一方、寄与分とは、親の介護や家業への貢献など、財産の維持・増加に特別な貢献をした相続人が、その分を相続額に反映するよう主張できる制度です。

どちらも公平な相続を考えるための制度ですが、問題は金額や貢献度の整理が難しい点にあります。生前贈与の金額や時期、介護の程度について相続人間の認識がずれていると、「自分だけ損をしている」「あの人だけ優遇されている」という感情的な対立が、協議を止める原因になります。

空き家の評価額が、さらに話し合いをこじらせる

特別受益・寄与分を巡って対立が起きている状況で、空き家の処分方針を決めようとすると、話し合いはより複雑になります。

遺産分割が完了していない不動産は、権利関係の整理が必要な状態です。売却や賃貸を進めるには、相続人間の合意や権利関係の確認が欠かせません。感情的に対立している状況では、この合意が取れず、空き家の処分が宙に浮いたままになりやすいのです。

「売りたい人」「思い出があるから残したい人」「自分が住みたい人」の意見が割れると、特別受益・寄与分の議論と絡み合い、協議はさらに止まりやすくなります。残っている遺産が少ない場合は、空き家の評価額の差が取り分に影響しやすく、争いが長引くことがあります。

相続開始から10年を過ぎる場合の注意点

話し合いを先送りにしていると、別のリスクが生じます。

相続開始から10年を経過した後の遺産分割では、特別受益・寄与分を反映した主張が制限される場合があります。 例外や個別事情もあるため、具体的な扱いは早めに専門家へ確認することが大切です。

「相続からどれだけ時間が経っても主張できる」と考えている場合は注意が必要です。「そのうち話し合おう」と放置していると、希望する内容を遺産分割に反映しにくくなることがあります。
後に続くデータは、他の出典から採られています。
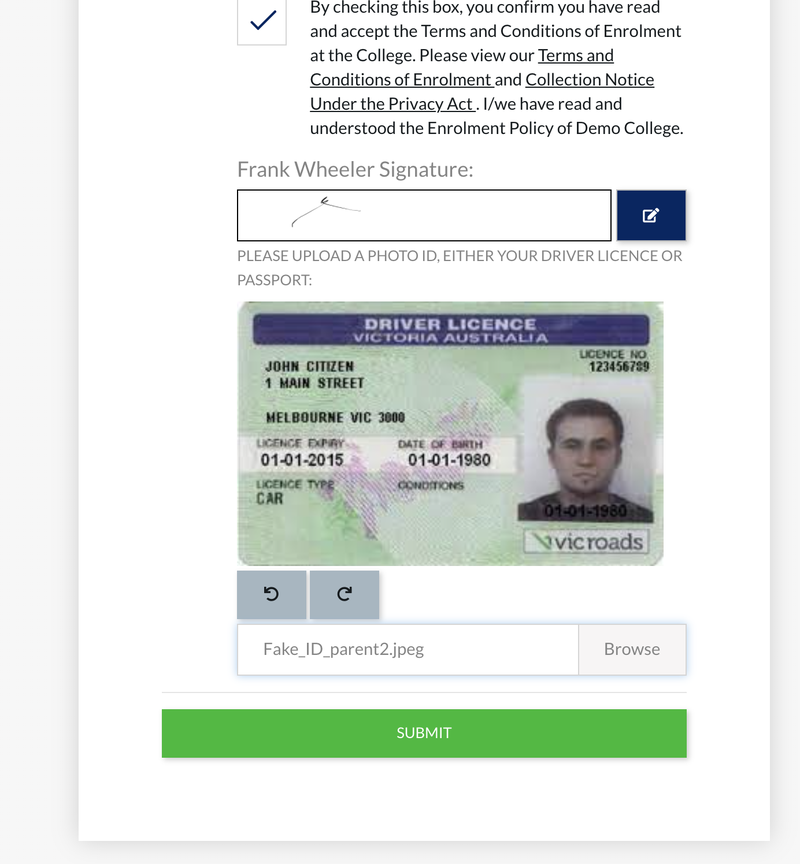Click the edit signature pencil icon
The image size is (800, 864).
[651, 215]
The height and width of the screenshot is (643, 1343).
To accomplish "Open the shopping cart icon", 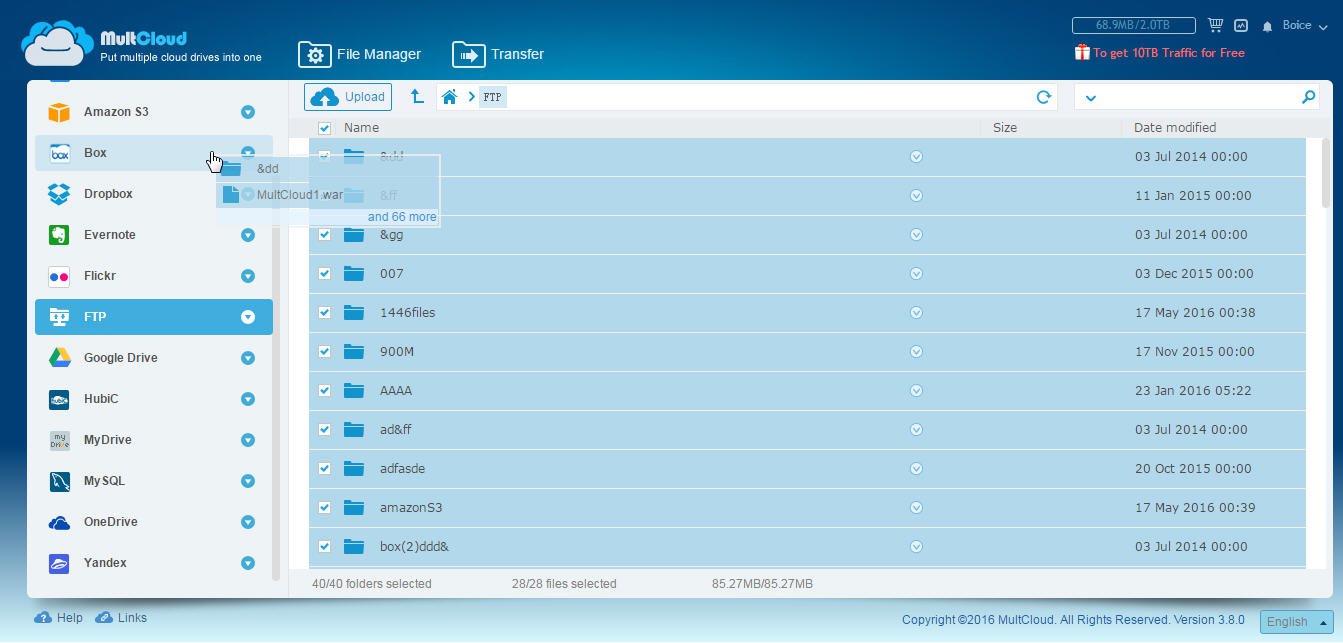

時間が経つほど、贈与や介護に関する資料は集めにくくなります。空き家の老朽化も同時に進むため、相続の話し合いと空き家の扱いを先送りにするほど、整理すべき問題が増えやすくなります。

なお、相続人全員で合意できるなら、10年経過後でも配分について話し合える余地はあります。ただし現実には説得が難しいこともあるため、早い段階で専門家に相談して進め方を確認しておくと安心です。

止まった遺産分割を動かすための打開策

証拠の整理が出発点になる

特別受益や寄与分を主張するなら、客観的な証拠の整理が役立ちます。通帳の記録、契約書、介護に関する日誌やメモなど、「いつ・誰に・どの程度の利益や貢献があったか」を時系列で整理すると、協議や調停で状況を説明しやすくなります。

家庭裁判所の調停・審判を使う

当事者だけの話し合いが行き詰まったとき、家庭裁判所への遺産分割調停の申立てという手段があります。調停では調停委員が双方の話を聞き、合意を目指します。それでも合意できなければ審判へ移行し、裁判所が判断を下します。

調停は長期化することがあり、期日ごとに出頭が必要な負担もあります。それでも、協議を拒否する相続人がいる場合でも、調停・審判の手続きを通じて遺産分割を前に進められる可能性があります。
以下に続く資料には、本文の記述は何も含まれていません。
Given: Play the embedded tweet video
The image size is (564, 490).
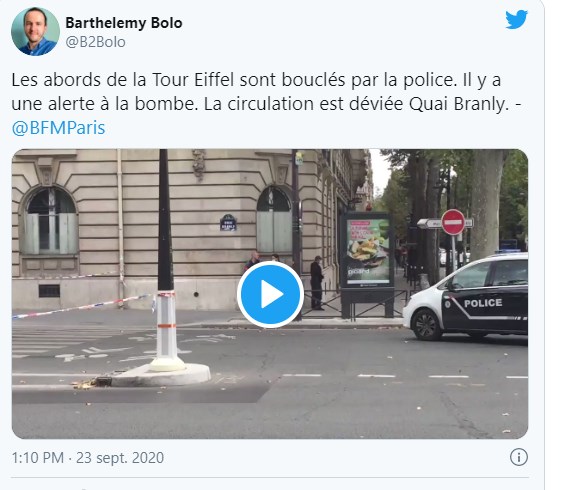Looking at the screenshot, I should click(x=270, y=294).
「特別受益・寄与分の主張が出たら必ず裁判になる」と思われがちですが、協議や調停で合意を目指す方法もあります。申し立てるべきか迷う場合は、事情を整理したうえで相談して判断しましょう。

弁護士など第三者を入れると何が変わるか

弁護士が代理人として関わると、相手方との交渉・調整を任せられ、感情的な対立を和らげながら現実的な合意案を検討しやすくなります。費用は依頼内容や相続財産の規模、争点の複雑さによって変わります。目安を知りたい場合は、複数の事務所に相談して比較するのが現実的です。

空き家を現金化して、争いをシンプルにする

不動産を巡る争いを整理する方法として、空き家を売却して現金化した上で配分を調整するやり方があります。形のある不動産より、現金での清算の方が合意に至りやすいケースがあります。特別受益・寄与分を踏まえた配分について合意できれば、売却益から調整する形で空き家を巡る争いを整理できる場合があります。

まとめ:先送りせず、早めに整理する

特別受益・寄与分の主張が出ると、空き家を含む遺産分割は複数の問題が絡み合い、動かなくなりやすいことがあります。感情的な対立、評価額の食い違い、処分方針のずれが重なると、当事者だけでは整理しにくくなります。
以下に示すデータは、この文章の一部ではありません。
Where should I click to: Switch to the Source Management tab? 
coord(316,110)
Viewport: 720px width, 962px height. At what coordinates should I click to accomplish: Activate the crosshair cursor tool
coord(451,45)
忘れてはならないのが、相続開始から10年を過ぎる場合の扱いです。時間が経つほど希望する主張を反映しにくくなり、空き家の老朽化も進みます。証拠の整理と専門家への相談は、早い段階で動き出すことが大切です。「まだ大丈夫」と先送りにせず、相続人間で確認すべきことを一つずつ整理していきましょう。